Saved entries
• • • • • • •

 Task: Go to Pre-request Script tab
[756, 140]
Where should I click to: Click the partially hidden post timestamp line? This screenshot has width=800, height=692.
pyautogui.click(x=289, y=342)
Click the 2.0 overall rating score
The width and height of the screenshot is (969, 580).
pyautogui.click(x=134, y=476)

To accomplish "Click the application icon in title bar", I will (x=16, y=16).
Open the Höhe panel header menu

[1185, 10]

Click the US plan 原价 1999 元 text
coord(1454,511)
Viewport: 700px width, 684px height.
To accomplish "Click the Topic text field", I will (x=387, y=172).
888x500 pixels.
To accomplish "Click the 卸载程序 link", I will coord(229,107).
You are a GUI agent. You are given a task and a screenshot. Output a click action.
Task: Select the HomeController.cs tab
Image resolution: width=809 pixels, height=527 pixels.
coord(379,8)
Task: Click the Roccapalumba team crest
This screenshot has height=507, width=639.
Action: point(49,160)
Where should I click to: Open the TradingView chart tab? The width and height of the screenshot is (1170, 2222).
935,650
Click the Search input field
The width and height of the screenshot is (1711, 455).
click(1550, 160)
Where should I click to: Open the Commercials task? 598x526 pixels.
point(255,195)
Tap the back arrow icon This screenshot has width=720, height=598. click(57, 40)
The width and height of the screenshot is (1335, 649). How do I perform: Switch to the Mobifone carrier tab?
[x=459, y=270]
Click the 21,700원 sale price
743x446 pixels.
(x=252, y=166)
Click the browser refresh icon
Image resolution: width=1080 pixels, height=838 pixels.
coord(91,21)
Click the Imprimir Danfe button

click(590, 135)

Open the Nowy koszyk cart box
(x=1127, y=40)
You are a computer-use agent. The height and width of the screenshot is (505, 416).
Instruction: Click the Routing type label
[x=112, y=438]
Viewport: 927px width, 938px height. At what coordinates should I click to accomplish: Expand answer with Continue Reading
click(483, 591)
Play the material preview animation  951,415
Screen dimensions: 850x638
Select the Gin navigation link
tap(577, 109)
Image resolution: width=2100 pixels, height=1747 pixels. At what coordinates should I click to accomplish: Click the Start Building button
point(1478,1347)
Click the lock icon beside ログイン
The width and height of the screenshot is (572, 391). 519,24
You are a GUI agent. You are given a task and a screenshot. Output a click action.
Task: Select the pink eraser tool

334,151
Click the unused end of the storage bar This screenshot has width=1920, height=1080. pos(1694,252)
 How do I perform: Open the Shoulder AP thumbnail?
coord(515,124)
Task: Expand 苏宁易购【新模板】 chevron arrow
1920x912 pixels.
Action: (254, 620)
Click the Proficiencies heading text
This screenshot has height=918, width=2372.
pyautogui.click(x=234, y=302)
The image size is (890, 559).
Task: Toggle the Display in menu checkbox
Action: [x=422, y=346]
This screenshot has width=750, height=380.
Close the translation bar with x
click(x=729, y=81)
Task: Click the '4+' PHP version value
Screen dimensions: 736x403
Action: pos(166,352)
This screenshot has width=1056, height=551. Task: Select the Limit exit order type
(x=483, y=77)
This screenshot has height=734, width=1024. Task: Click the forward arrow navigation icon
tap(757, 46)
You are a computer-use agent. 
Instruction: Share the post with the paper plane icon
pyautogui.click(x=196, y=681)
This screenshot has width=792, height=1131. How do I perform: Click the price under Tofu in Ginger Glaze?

• • • • • • •

EXERCISE INSTRUCTIONS
Could you repeat exactly the lines above from the line with "Viewport: 700px width, 684px height." up to and including the line with "Tap the back", and only those?

YOUR SOLUTION
Viewport: 700px width, 684px height.
To accomplish "Click the Topic text field", I will (x=387, y=172).
888x500 pixels.
To accomplish "Click the 卸载程序 link", I will coord(229,107).
You are a GUI agent. You are given a task and a screenshot. Output a click action.
Task: Select the HomeController.cs tab
Image resolution: width=809 pixels, height=527 pixels.
coord(379,8)
Task: Click the Roccapalumba team crest
This screenshot has height=507, width=639.
Action: point(49,160)
Where should I click to: Open the TradingView chart tab? The width and height of the screenshot is (1170, 2222).
935,650
Click the Search input field
The width and height of the screenshot is (1711, 455).
click(1550, 160)
Where should I click to: Open the Commercials task? 598x526 pixels.
point(255,195)
Tap the back arrow icon This screenshot has width=720, height=598. click(57, 40)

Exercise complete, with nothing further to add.